#### [Prompt]
Begin at the line that has "Click the info icon in main toolbar" and rewrite every line through the end of the rows, requests included, adding 95 to each number in the answers, both the viewport size and the coordinates. Leave the pictures out.

--- Begin Stored data ---

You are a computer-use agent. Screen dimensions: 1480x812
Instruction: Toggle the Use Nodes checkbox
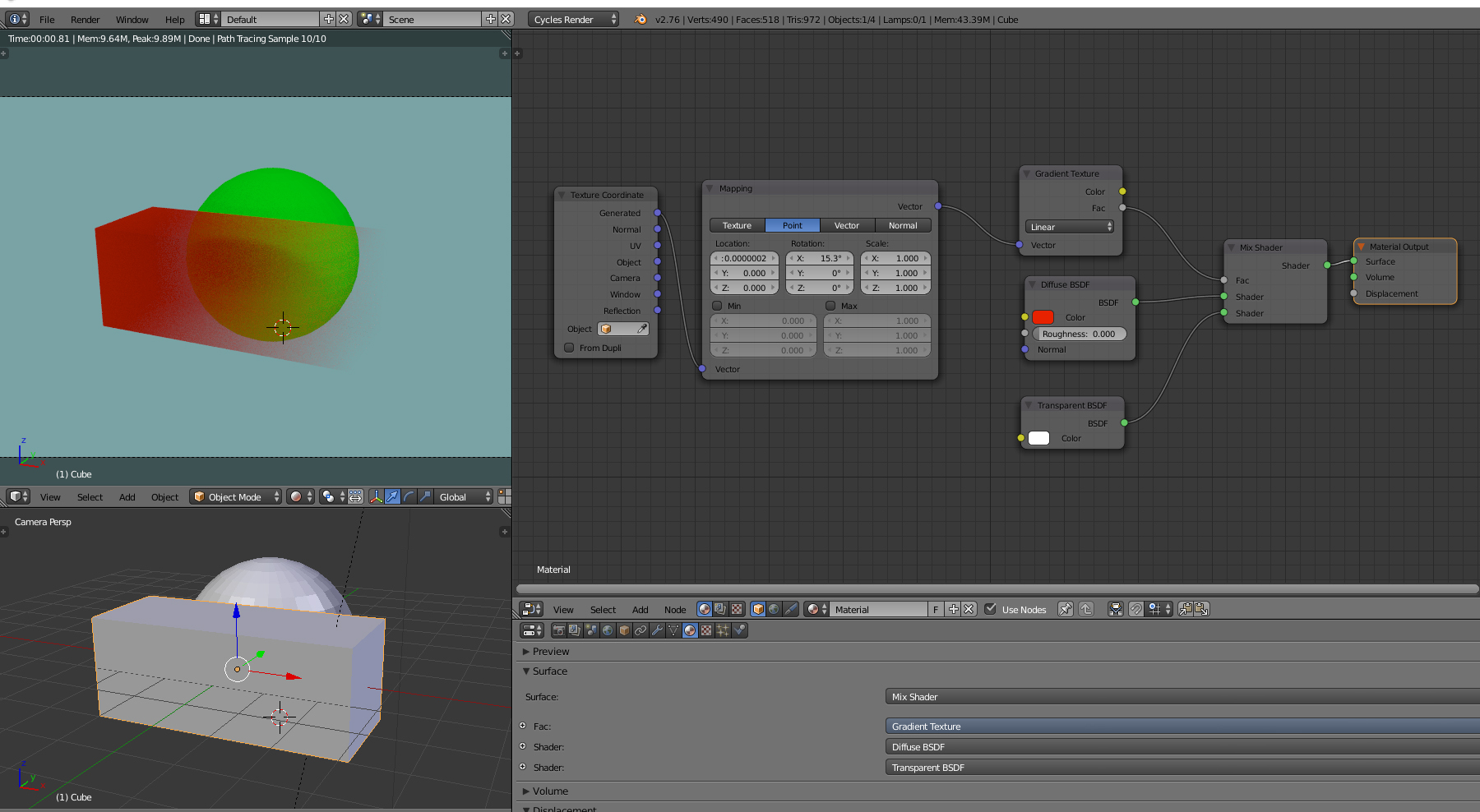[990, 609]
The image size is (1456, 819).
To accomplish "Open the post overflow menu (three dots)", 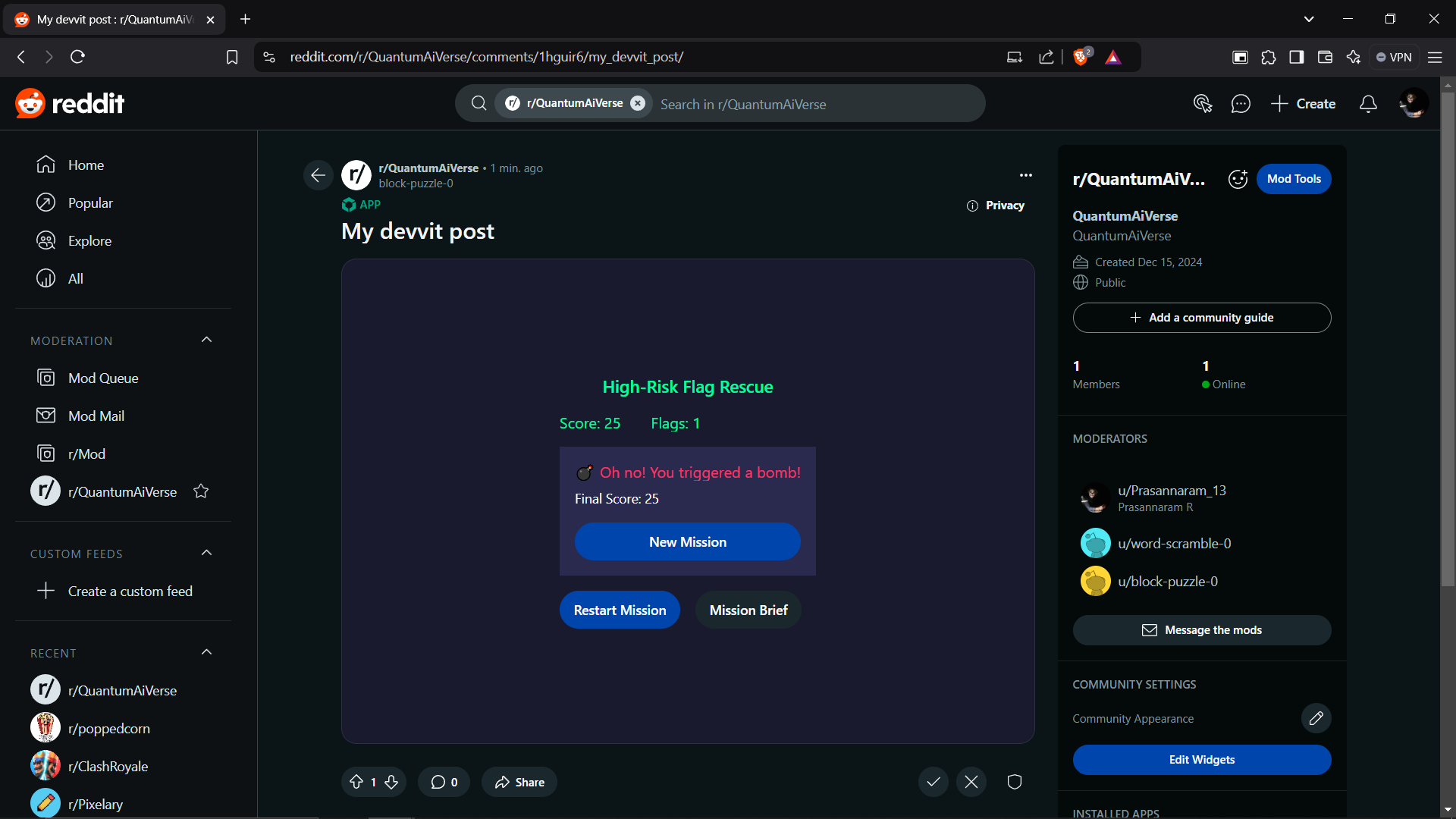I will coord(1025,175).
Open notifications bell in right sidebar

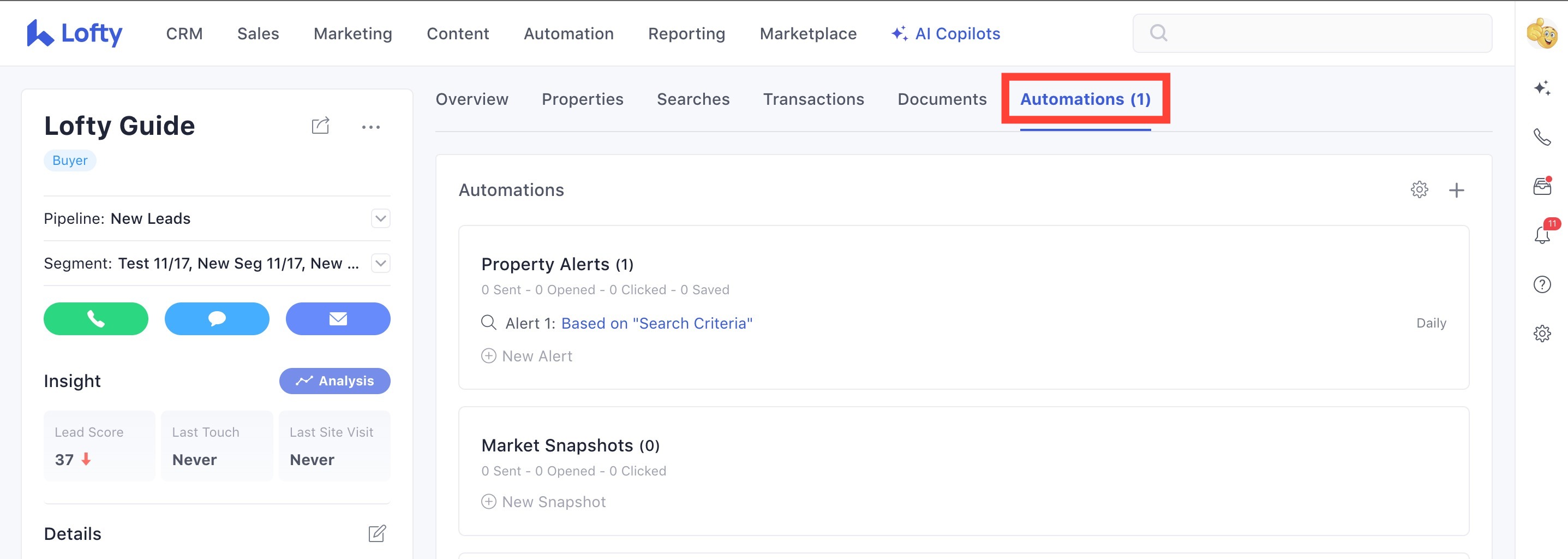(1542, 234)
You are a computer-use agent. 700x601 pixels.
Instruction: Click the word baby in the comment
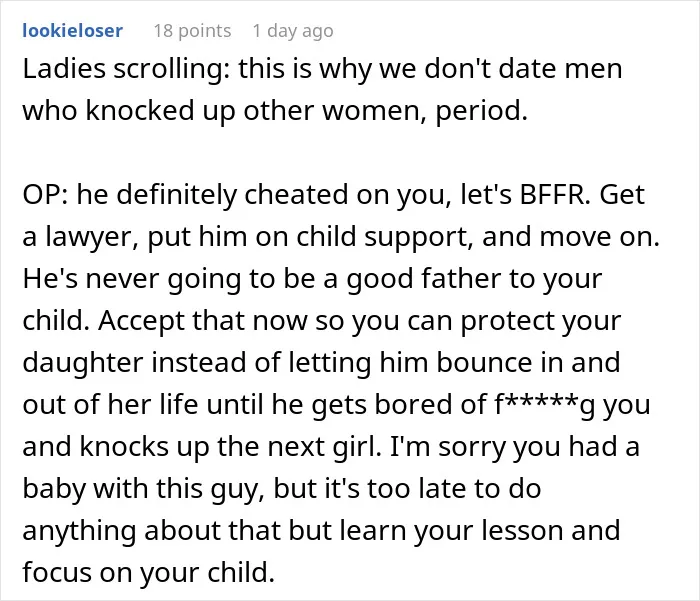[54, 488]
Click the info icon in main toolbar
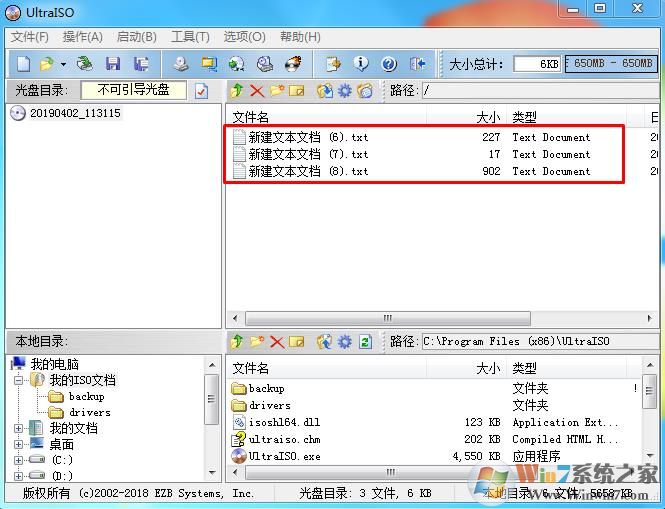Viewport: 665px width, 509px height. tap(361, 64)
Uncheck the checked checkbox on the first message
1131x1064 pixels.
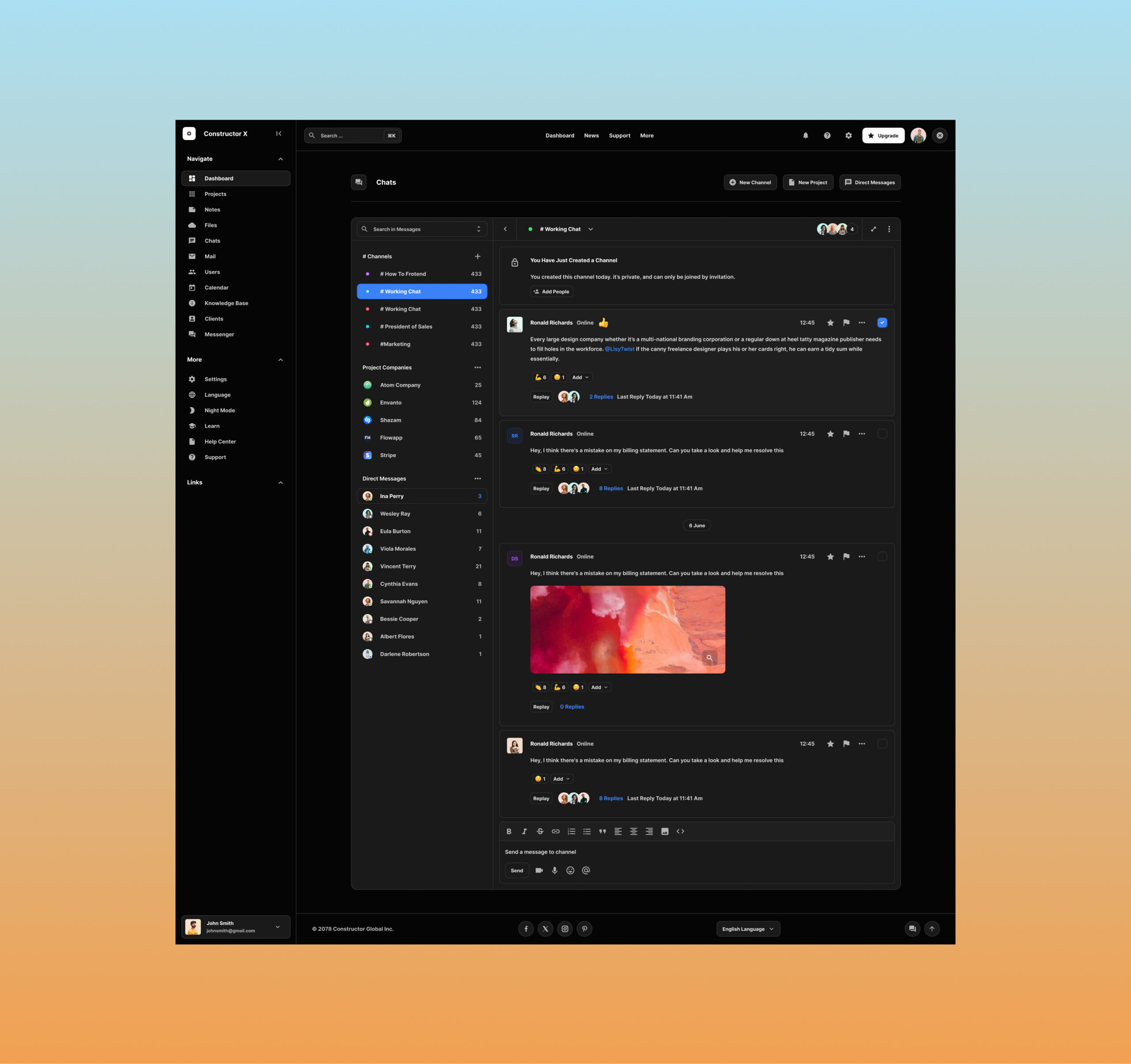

--- End Stored data ---

#### [Task response]
Click the info icon in main toolbar
Viewport: 760px width, 604px height. tap(456, 159)
Uncheck the checked checkbox on the first message
1131x1064 pixels.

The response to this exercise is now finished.